As an emergency rescue team leader of a city, you are given a special map of your country. The map shows several scattered cities connected by some roads. Amount of rescue teams in each city and the length of each road between any pair of cities are marked on the map. When there is an emergency call to you from some other city, your job is to lead your men to the place as quickly as possible, and at the mean time, call up as many hands on the way as possible.
Input Specification:
Each input file contains one test case. For each test case, the first line contains 4 positive integers: N (≤500) - the number of cities (and the cities are numbered from 0 to N−1), M - the number of roads, C1and C2 - the cities that you are currently in and that you must save, respectively. The next line contains N integers, where the i-th integer is the number of rescue teams in the i-th city. Then M lines follow, each describes a road with three integers c1, c2 and L, which are the pair of cities connected by a road and the length of that road, respectively. It is guaranteed that there exists at least one path from C1 to C2.
Output Specification:
For each test case, print in one line two numbers: the number of different shortest paths between C1 and C2, and the maximum amount of rescue teams you can possibly gather. All the numbers in a line must be separated by exactly one space, and there is no extra space allowed at the end of a line.
Sample Input:
5 6 0 2
1 2 1 5 3
0 1 1
0 2 2
0 3 1
1 2 1
2 4 1
3 4 1
Sample Output:
2 4Analyse:
It's obvious that we should use Dijkstra algorithm to solve this problem.
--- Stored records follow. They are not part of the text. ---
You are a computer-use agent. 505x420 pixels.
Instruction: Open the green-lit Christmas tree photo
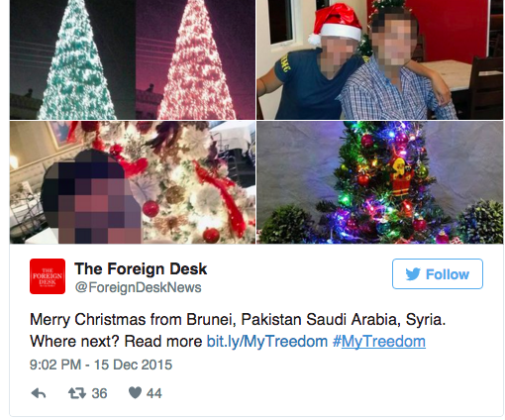tap(72, 59)
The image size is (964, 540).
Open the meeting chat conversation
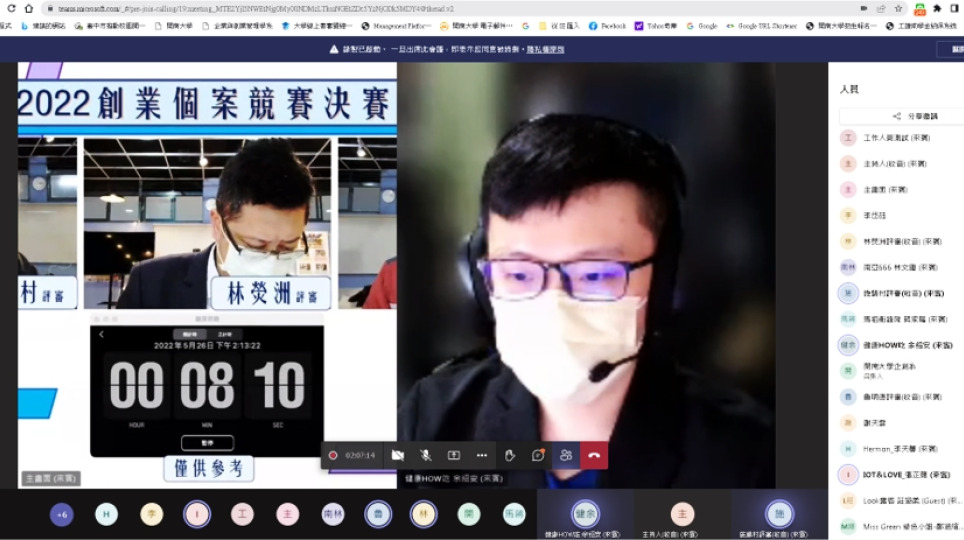click(538, 455)
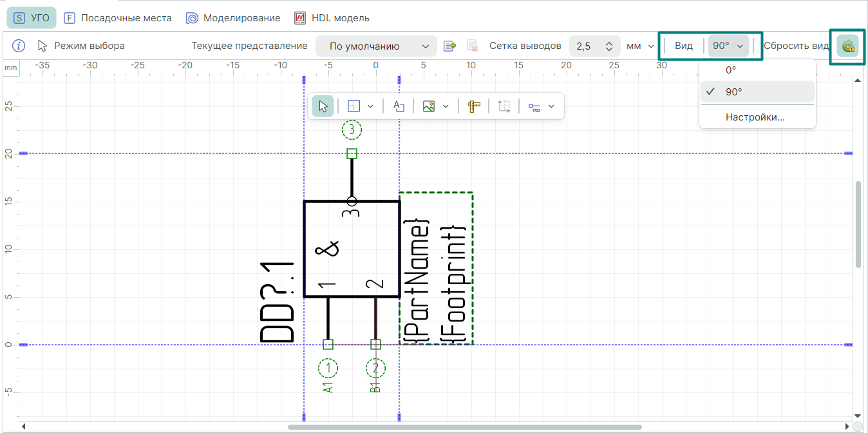868x433 pixels.
Task: Click the pin grid value stepper arrows
Action: point(609,46)
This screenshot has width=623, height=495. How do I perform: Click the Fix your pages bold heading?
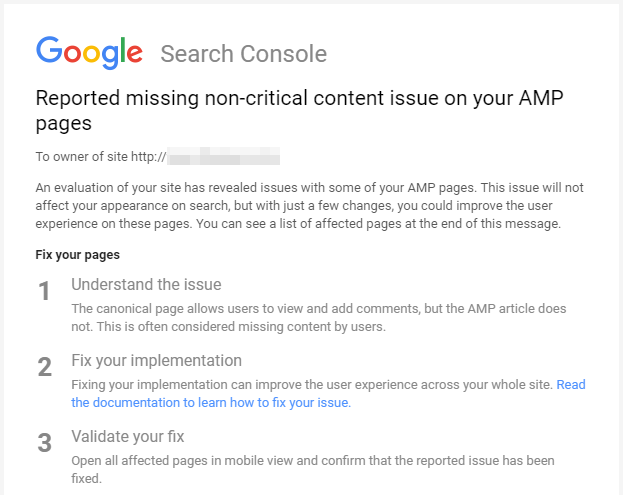(77, 255)
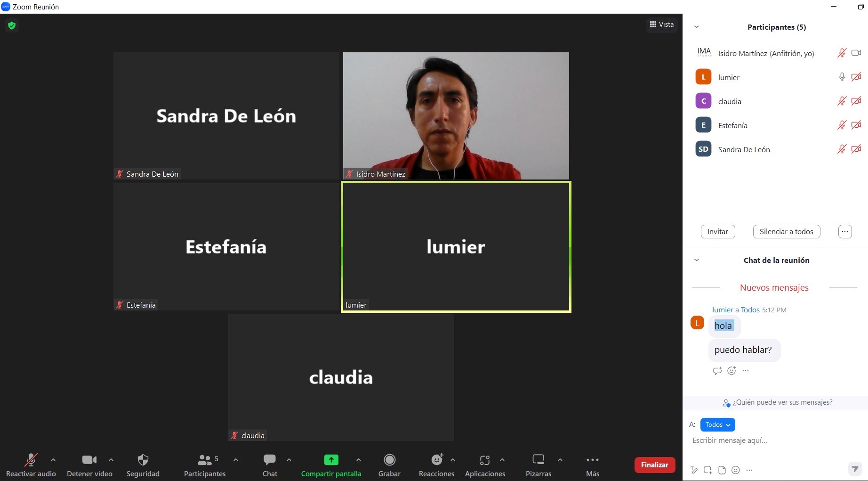
Task: Click the Silenciar a todos button
Action: 786,231
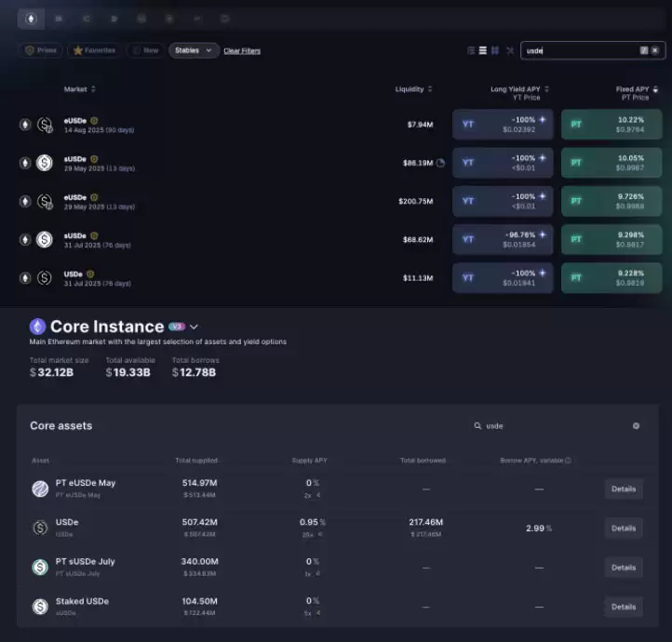Click the Clear Filters link

click(x=242, y=51)
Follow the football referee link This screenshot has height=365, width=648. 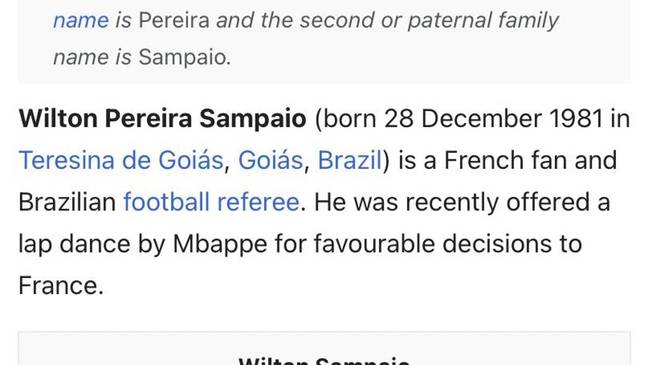coord(211,202)
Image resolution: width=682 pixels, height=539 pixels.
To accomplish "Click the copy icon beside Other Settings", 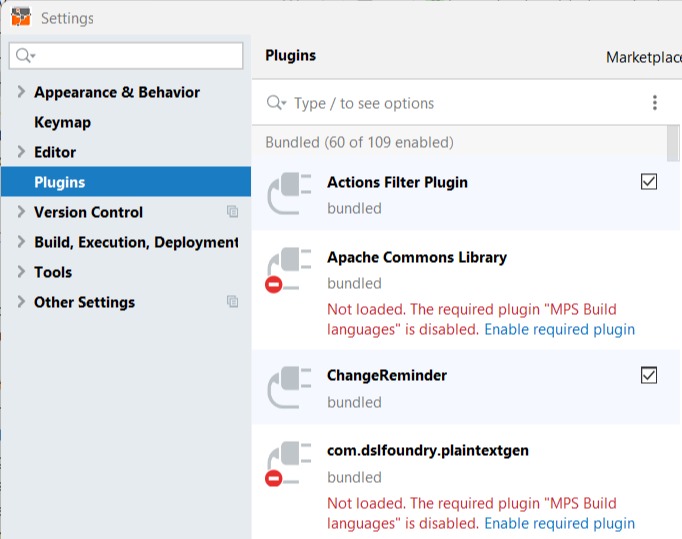I will (x=232, y=302).
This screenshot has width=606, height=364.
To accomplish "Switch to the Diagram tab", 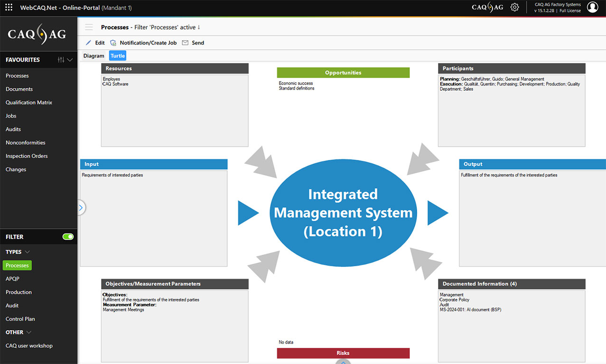I will click(x=93, y=56).
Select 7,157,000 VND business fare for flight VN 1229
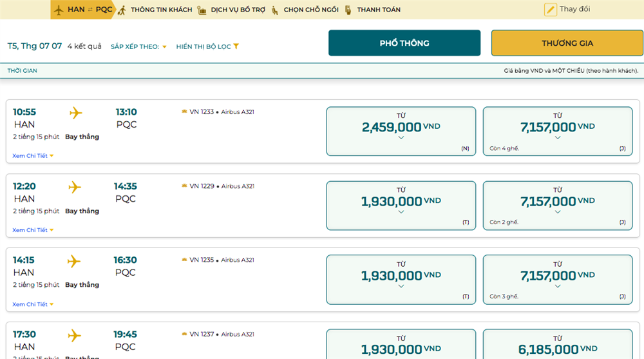The height and width of the screenshot is (359, 644). point(557,205)
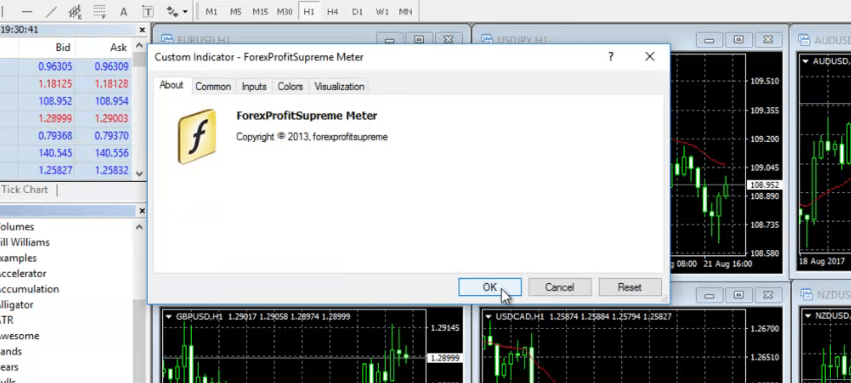Switch to H4 timeframe
The width and height of the screenshot is (851, 383).
pos(333,11)
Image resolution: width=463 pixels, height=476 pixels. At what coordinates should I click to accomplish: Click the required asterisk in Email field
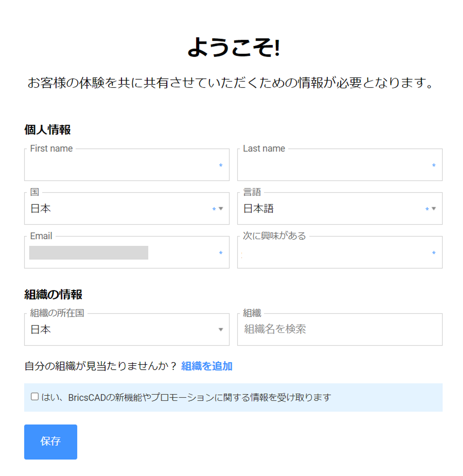221,253
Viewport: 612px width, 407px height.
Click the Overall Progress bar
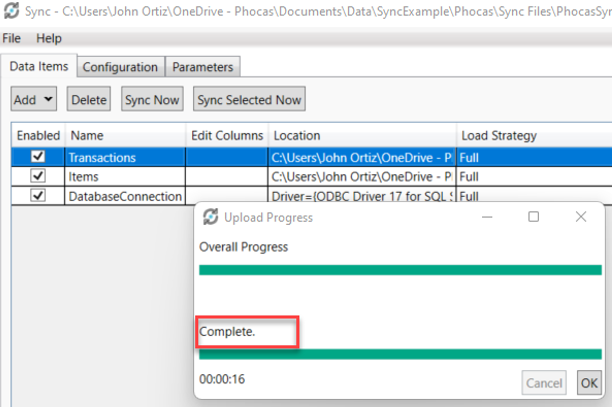(x=400, y=269)
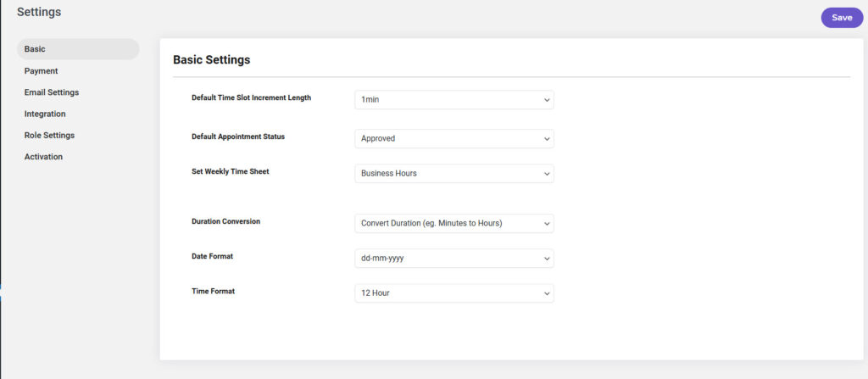
Task: Click chevron arrow on dd-mm-yyyy selector
Action: click(547, 259)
First it's significant to find the shortest path to every city, which is Dijkstra algorithm's effect. Besides, we must use two arrays ‘team’ and ‘num’ to denote respectively the maxium number of rescue teams you can gather together and the number of shortest path from the start city to current city. When we arrive at a new city, we should refresh the length, the number of teams and the number of shortest path.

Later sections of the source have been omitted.